Sept. 11 (Bloomberg) -- French and Belgian bonds led gains by Europe’s so-called semi-core government securities before Germany’s Constitutional Court rules tomorrow on the legality of Europe’s bailout fund, underpinning demand for safer assets.
French 10-year yields dropped to the lowest level in a week after Spanish Prime Minister Mariano Rajoy said he was opposed to Europe setting budget cuts for the country as a condition for assistance. Dutch bonds rose as the country sold 2 billion euros ($2.6 billion) of 10-year securities before elections tomorrow. Switzerland sold three-month bills at a negative yield.
“There are a few events on the horizon that have the potential to turn the direction of the market,” said Brian Barry, an analyst at Investec Bank Plc in London. “Investors will remain reasonably comfortable holding safe assets until we get more of an indication of how things are going to play out.”
The French 10-year yield dropped eight basis points, or 0.08 percentage point, to 2.17 percent at 4:48 p.m. London time after falling to 2.16 percent, the lowest level since Sept. 3. The 3 percent bond due in April 2022 rose 0.70, or 7 euros per 1,000-euro face amount, to 107.12.
Belgium’s 10-year yield declined 10 basis points to 2.58 percent, and the Dutch 10-year rate fell three basis points to 1.86 percent.
French government debt is rated Aaa at Moody’s Investors Service, the highest level, while Belgium’s bonds are ranked Aa3, the fourth-highest. Spanish bonds are rated Baa3, one step above junk.
Germany’s Federal Constitutional Court said it will proceed with its ruling tomorrow on the nation’s participation in the 500 billion-euro European Stability Mechanism. A bid by German lawmaker Peter Gauweiler to get the hearing delayed after the European Central Bank pledged unlimited funds to buy government debt was rejected today.
The fund will offer loans to euro-member states and may buy their bonds to lower borrowing costs. If Germany can’t ratify the ESM treaty and join, the mechanism won’t be created and other bailout measures might be thrown into doubt.
Spanish two-year note yields rose four basis points to 2.92 percent after touching 3.04 percent. Two-year Dutch notes yielded 0.10 percent.
Rajoy said yesterday he won’t allow the European Union or the ECB to set budget rules as a condition for buying the country’s bonds. He pledged that Spain will meet its deficit-reduction targets for this year and next, and defended the government’s right to set spending limits on individual policies.
There’s “some uncertainty in the market remaining ahead of key decisions,” said Patrick Jacq, a senior fixed-income strategist at BNP Paribas SA in Paris. “Spain doesn’t want to go to a complete, full adjustment program.”
German Finance Minister Wolfgang Schaeuble said in Berlin yesterday that progress made by Spain since it implemented reforms means it doesn’t need to apply for a full bailout, according to two party officials who participated in a private briefing.

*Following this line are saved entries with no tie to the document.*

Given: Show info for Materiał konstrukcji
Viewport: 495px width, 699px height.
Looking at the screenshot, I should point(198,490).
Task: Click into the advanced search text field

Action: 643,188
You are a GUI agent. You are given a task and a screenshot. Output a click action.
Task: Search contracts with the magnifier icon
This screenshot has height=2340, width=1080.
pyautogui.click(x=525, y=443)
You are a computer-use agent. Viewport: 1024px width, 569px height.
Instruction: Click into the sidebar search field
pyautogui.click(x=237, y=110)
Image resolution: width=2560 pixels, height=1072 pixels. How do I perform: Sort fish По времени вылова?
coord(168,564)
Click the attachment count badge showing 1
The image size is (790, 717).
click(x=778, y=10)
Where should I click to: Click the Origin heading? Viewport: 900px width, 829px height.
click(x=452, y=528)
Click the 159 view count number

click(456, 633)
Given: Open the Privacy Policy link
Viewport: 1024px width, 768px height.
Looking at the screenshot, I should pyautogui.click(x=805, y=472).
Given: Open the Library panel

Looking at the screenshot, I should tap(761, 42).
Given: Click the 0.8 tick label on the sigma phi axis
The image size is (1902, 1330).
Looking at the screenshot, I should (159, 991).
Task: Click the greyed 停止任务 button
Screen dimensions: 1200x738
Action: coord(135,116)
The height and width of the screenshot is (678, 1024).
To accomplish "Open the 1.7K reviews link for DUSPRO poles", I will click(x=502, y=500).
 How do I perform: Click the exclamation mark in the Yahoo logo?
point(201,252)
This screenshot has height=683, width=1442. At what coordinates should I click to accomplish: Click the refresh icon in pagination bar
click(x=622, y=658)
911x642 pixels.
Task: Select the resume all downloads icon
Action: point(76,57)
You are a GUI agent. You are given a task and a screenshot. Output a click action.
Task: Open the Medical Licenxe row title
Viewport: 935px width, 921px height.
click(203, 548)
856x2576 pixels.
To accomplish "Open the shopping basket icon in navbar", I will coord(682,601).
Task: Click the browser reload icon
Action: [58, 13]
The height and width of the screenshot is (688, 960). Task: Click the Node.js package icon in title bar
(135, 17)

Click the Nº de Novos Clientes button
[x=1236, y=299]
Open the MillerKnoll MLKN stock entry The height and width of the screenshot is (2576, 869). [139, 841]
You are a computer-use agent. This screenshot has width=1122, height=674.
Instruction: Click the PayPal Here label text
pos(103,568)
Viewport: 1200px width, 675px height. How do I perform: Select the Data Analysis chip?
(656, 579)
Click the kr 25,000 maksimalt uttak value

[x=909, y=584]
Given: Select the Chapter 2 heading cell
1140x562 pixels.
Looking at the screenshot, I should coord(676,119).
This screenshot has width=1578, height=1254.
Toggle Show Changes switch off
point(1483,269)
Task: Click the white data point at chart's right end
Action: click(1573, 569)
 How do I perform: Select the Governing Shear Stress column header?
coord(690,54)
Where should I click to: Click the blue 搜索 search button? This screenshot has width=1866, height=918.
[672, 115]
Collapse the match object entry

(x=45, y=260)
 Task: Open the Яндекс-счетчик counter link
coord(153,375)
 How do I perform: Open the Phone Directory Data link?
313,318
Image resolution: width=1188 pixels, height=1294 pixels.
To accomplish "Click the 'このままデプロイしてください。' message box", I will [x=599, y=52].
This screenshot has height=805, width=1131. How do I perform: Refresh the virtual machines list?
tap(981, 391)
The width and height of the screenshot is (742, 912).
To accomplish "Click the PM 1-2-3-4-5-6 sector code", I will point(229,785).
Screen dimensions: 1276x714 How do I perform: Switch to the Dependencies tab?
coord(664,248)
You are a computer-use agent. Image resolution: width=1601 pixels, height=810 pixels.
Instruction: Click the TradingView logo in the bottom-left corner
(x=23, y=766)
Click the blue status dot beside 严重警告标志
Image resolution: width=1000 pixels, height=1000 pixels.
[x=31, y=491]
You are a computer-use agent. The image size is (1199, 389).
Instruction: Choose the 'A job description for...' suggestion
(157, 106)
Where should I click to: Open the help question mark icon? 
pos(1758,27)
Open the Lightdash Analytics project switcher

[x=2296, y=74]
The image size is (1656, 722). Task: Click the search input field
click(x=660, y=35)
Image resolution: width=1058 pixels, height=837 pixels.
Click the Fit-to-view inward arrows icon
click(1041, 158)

German bonds returned 2.6 percent this year through yesterday, according to indexes compiled by Bloomberg and the European Federation of Financial Analysts Societies. Spanish government securities advanced 1.3 percent, while Italy’s debt earned 14 percent.
The Netherlands sold July 2022 bonds at an average yield of 1.846 percent today, according to the nation’s debt agency. That’s the lowest level since Bloomberg began collecting the data in 2007.
The nation may vote to return a Liberal and Labor Party coalition at tomorrow’s parliamentary elections, pairing parties that have clashed on both domestic and European policies and adding to concern lawmakers across the region will fail to agree on how to resolve the debt crisis. Labor Party leader Diederik Samsom is willing to extend Greece’s financial lifeline while Liberal Prime Minister Mark Rutte won’t back a third aid package.
Volatility on French bonds was the highest in euro-area markets today, followed by Austria and Belgium, according to measures of 10-year or equivalent-maturity debt, the spread between two-year and 10-year securities and credit-default swaps.
Switzerland sold 931 million francs ($992 million) of 91-day bills with an average yield of minus 0.3 percent. That compares with a rate of minus 0.35 percent at a previous auction of similar-maturity securities on Aug. 28.